A sumatriptan standard solution (100 μg/ml) was prepared in methanol and stored at −20°C, and a working solution (1 μg/ml) was obtained from the former by means of dilution with methanol and stored at 4°C. Calibration standards and quality control samples were prepared using human control serum. The desired quantity of sumatriptan was added to a 3-cc polypropylene tube, methanol was evaporated under a gentle stream of nitrogen at 37°C, and 1 ml of serum was added. Five-point calibration curve samples (3, 10, 30, 60, 90 ng/ml) were prepared and run prior to each assay.

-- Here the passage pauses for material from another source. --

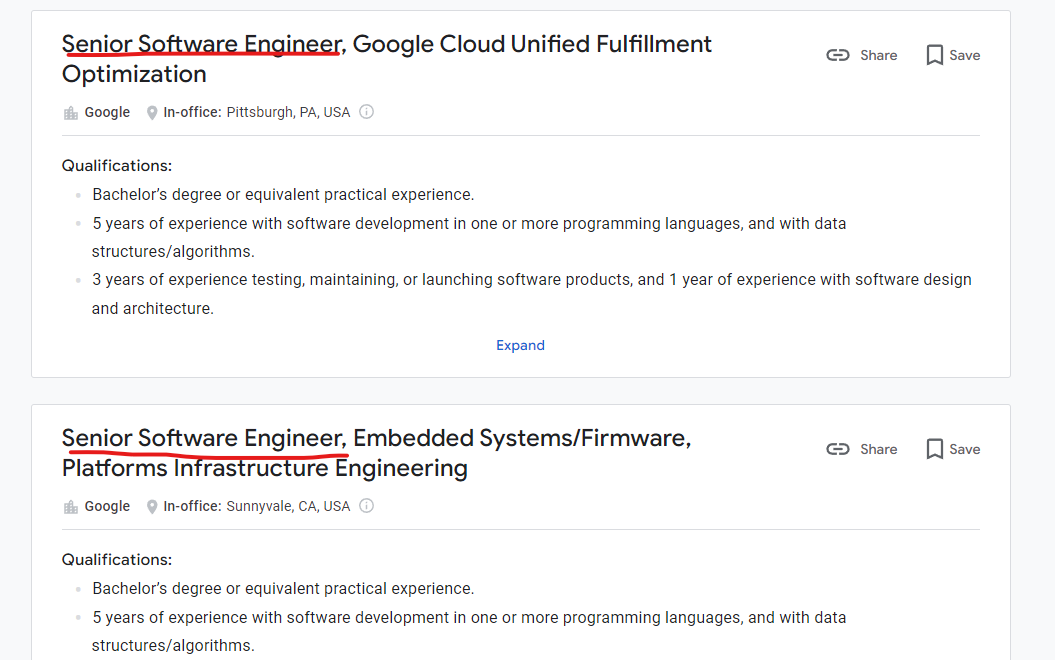Share the Embedded Systems/Firmware job via link icon

838,449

Patients’ samples, calibration standards and quality control samples were prepared using solid-phase extraction. A 1 ml aliquot of serum sample was added to 1 ml of Tris buffer (50 mM, pH 7.0) and vortex mixed; the diluted sample was then applied to a Waters Oasis HLB solid-phase extraction column (1 ml, 30 mg) preconditioned with 1 ml of methanol and 0.5 ml of Tris buffer (50 mM, pH 9.0). The column was washed with 0.5 ml of 10% methanol in distilled water; the analyte was then eluted with phosphate buffer (75 mM, pH 7.0):methanol (50:50). An aliquot of the extract (100 μl) was injected on to the HPLC system. The efficiency of analyte extraction averaged 92.3 ± 4.5%. The assay was linear over the analytical calibration range of 3–90 ng/ml; inter- and intra-assay evaluation revealed the reproducibility and stability of the chromatographic method, relative standard deviation percentage being, respectively, 6.5% and 2.7% at 5 ng/ml and 4.6% and 2.4% at 50 ng/ml.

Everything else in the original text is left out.